-- start of EXERCISE INPUTS --

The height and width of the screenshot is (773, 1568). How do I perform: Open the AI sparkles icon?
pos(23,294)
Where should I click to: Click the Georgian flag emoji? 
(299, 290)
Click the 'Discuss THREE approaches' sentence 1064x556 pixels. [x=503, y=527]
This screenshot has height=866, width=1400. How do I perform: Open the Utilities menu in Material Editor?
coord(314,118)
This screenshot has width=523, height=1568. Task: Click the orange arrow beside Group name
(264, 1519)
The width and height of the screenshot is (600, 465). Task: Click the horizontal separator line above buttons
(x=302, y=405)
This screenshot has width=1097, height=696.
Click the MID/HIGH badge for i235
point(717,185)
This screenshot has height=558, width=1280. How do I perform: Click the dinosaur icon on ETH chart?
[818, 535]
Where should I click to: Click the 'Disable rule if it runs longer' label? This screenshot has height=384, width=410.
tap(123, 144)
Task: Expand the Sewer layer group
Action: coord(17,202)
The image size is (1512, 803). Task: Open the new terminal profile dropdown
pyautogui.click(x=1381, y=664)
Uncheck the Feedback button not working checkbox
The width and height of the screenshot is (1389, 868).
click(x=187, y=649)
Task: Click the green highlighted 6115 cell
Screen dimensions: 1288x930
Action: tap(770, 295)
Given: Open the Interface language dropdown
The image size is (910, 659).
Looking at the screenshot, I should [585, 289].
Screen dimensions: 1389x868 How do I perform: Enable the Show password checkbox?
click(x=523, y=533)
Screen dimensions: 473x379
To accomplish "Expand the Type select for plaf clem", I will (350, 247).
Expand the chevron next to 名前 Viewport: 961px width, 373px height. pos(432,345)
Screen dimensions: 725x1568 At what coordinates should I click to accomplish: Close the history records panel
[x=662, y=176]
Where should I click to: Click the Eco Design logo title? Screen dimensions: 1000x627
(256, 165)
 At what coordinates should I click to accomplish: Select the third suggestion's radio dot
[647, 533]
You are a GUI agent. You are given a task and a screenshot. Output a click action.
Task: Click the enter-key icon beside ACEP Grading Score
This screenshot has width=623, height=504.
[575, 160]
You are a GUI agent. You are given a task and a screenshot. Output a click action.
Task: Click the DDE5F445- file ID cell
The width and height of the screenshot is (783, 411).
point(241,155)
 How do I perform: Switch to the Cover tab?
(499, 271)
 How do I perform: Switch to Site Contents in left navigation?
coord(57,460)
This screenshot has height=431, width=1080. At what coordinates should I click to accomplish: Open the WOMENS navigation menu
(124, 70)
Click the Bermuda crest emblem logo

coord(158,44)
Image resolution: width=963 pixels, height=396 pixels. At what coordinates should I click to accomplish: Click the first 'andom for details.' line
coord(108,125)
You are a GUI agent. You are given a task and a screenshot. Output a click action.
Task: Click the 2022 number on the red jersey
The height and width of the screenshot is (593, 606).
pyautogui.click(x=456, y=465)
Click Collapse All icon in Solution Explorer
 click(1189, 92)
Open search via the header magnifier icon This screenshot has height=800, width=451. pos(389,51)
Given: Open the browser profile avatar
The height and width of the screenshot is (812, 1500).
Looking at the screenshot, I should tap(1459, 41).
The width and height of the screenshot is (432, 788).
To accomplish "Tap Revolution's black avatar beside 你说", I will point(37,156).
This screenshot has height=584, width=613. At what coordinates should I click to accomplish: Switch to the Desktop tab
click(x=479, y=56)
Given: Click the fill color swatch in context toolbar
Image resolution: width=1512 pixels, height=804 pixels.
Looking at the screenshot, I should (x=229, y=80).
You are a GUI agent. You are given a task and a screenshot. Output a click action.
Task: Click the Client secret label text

-- end of EXERCISE INPUTS --

◆ EXERCISE TASK ◆
Replace every "Screen dimensions:" in the data above with "Screen size:", and reproduce the data with everything else left unchanged.

◆ RESPONSE TO THIS TASK ◆
The height and width of the screenshot is (773, 1568). How do I perform: Open the AI sparkles icon?
pos(23,294)
Where should I click to: Click the Georgian flag emoji? 
(299, 290)
Click the 'Discuss THREE approaches' sentence 1064x556 pixels. [x=503, y=527]
This screenshot has height=866, width=1400. How do I perform: Open the Utilities menu in Material Editor?
coord(314,118)
This screenshot has width=523, height=1568. Task: Click the orange arrow beside Group name
(264, 1519)
The width and height of the screenshot is (600, 465). Task: Click the horizontal separator line above buttons
(x=302, y=405)
This screenshot has width=1097, height=696.
Click the MID/HIGH badge for i235
point(717,185)
This screenshot has height=558, width=1280. How do I perform: Click the dinosaur icon on ETH chart?
[818, 535]
Where should I click to: Click the 'Disable rule if it runs longer' label? This screenshot has height=384, width=410.
tap(123, 144)
Task: Expand the Sewer layer group
Action: coord(17,202)
The image size is (1512, 803). Task: Open the new terminal profile dropdown
pyautogui.click(x=1381, y=664)
Uncheck the Feedback button not working checkbox
The width and height of the screenshot is (1389, 868).
click(x=187, y=649)
Task: Click the green highlighted 6115 cell
Screen size: 1288x930
Action: tap(770, 295)
Given: Open the Interface language dropdown
The image size is (910, 659).
Looking at the screenshot, I should [585, 289].
Screen size: 1389x868 How do I perform: Enable the Show password checkbox?
click(x=523, y=533)
Screen size: 473x379
To accomplish "Expand the Type select for plaf clem", I will (350, 247).
Expand the chevron next to 名前 Viewport: 961px width, 373px height. pos(432,345)
Screen size: 725x1568 At what coordinates should I click to accomplish: Close the history records panel
[x=662, y=176]
Where should I click to: Click the Eco Design logo title? Screen size: 1000x627
(256, 165)
 At what coordinates should I click to accomplish: Select the third suggestion's radio dot
[647, 533]
You are a GUI agent. You are given a task and a screenshot. Output a click action.
Task: Click the enter-key icon beside ACEP Grading Score
This screenshot has width=623, height=504.
[575, 160]
You are a GUI agent. You are given a task and a screenshot. Output a click action.
Task: Click the DDE5F445- file ID cell
The width and height of the screenshot is (783, 411).
point(241,155)
 How do I perform: Switch to the Cover tab?
(499, 271)
 How do I perform: Switch to Site Contents in left navigation?
coord(57,460)
This screenshot has height=431, width=1080. At what coordinates should I click to accomplish: Open the WOMENS navigation menu
(124, 70)
Click the Bermuda crest emblem logo

coord(158,44)
Image resolution: width=963 pixels, height=396 pixels. At what coordinates should I click to accomplish: Click the first 'andom for details.' line
coord(108,125)
You are a GUI agent. You are given a task and a screenshot. Output a click action.
Task: Click the 2022 number on the red jersey
The height and width of the screenshot is (593, 606).
pyautogui.click(x=456, y=465)
Click Collapse All icon in Solution Explorer
 click(1189, 92)
Open search via the header magnifier icon This screenshot has height=800, width=451. pos(389,51)
Given: Open the browser profile avatar
The height and width of the screenshot is (812, 1500).
Looking at the screenshot, I should tap(1459, 41).
The width and height of the screenshot is (432, 788).
To accomplish "Tap Revolution's black avatar beside 你说", I will point(37,156).
This screenshot has height=584, width=613. At what coordinates should I click to accomplish: Switch to the Desktop tab
click(x=479, y=56)
Given: Click the fill color swatch in context toolbar
Image resolution: width=1512 pixels, height=804 pixels.
Looking at the screenshot, I should (x=229, y=80).
You are a GUI agent. You are given a task and a screenshot. Output a click action.
Task: Click the Client secret label text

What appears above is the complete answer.